● What you will do
Copy the stretch of items from the line containing "You are a GUI" through the end of the items, with both ends included, and leave the pictures out of the answer.
— Start of Data provided —
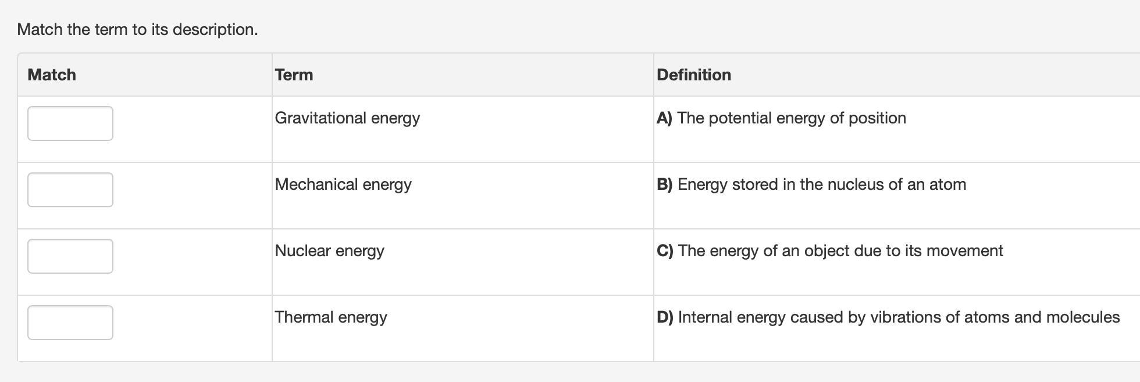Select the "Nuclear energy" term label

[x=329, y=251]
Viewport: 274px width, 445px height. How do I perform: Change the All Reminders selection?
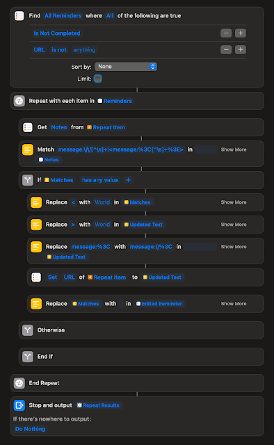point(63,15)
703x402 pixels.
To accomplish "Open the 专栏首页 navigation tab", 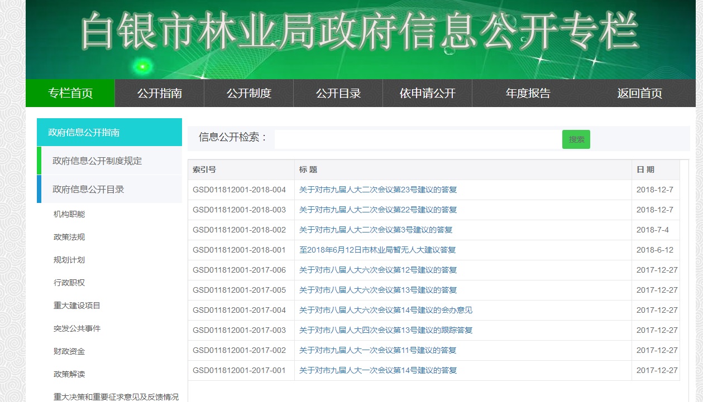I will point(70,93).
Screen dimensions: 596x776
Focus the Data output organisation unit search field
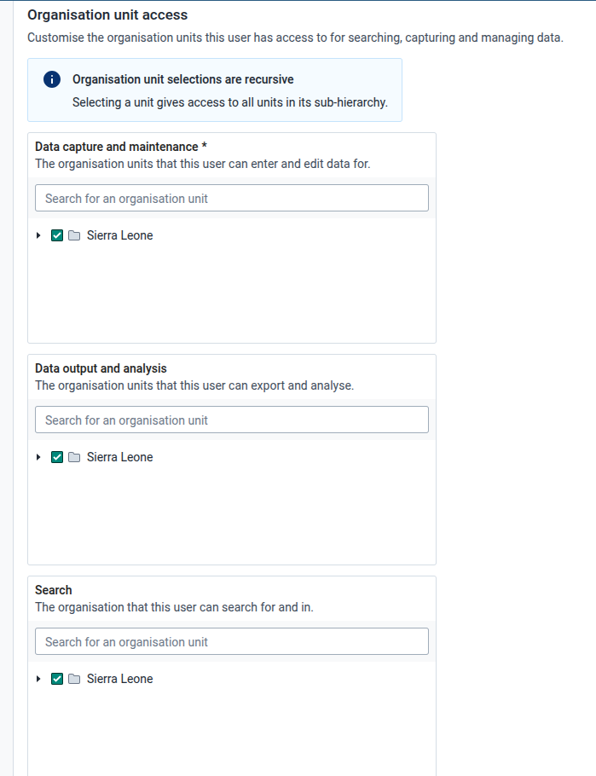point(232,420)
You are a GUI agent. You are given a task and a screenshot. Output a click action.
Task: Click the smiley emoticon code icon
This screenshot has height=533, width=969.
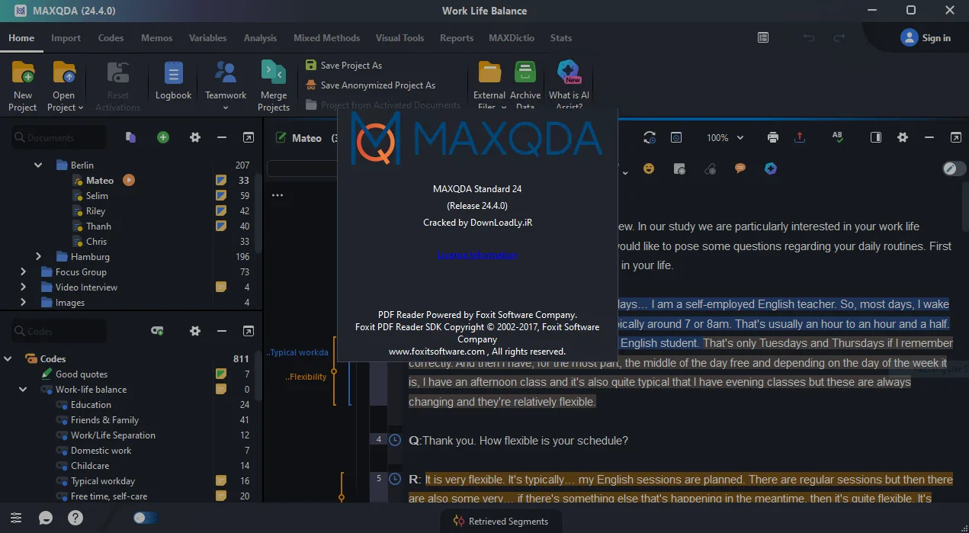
— End of Data provided —
● Response to the task
You are a GUI agent. You are given a task and a screenshot. Output a click action.
Task: Click the smiley emoticon code icon
This screenshot has height=533, width=969.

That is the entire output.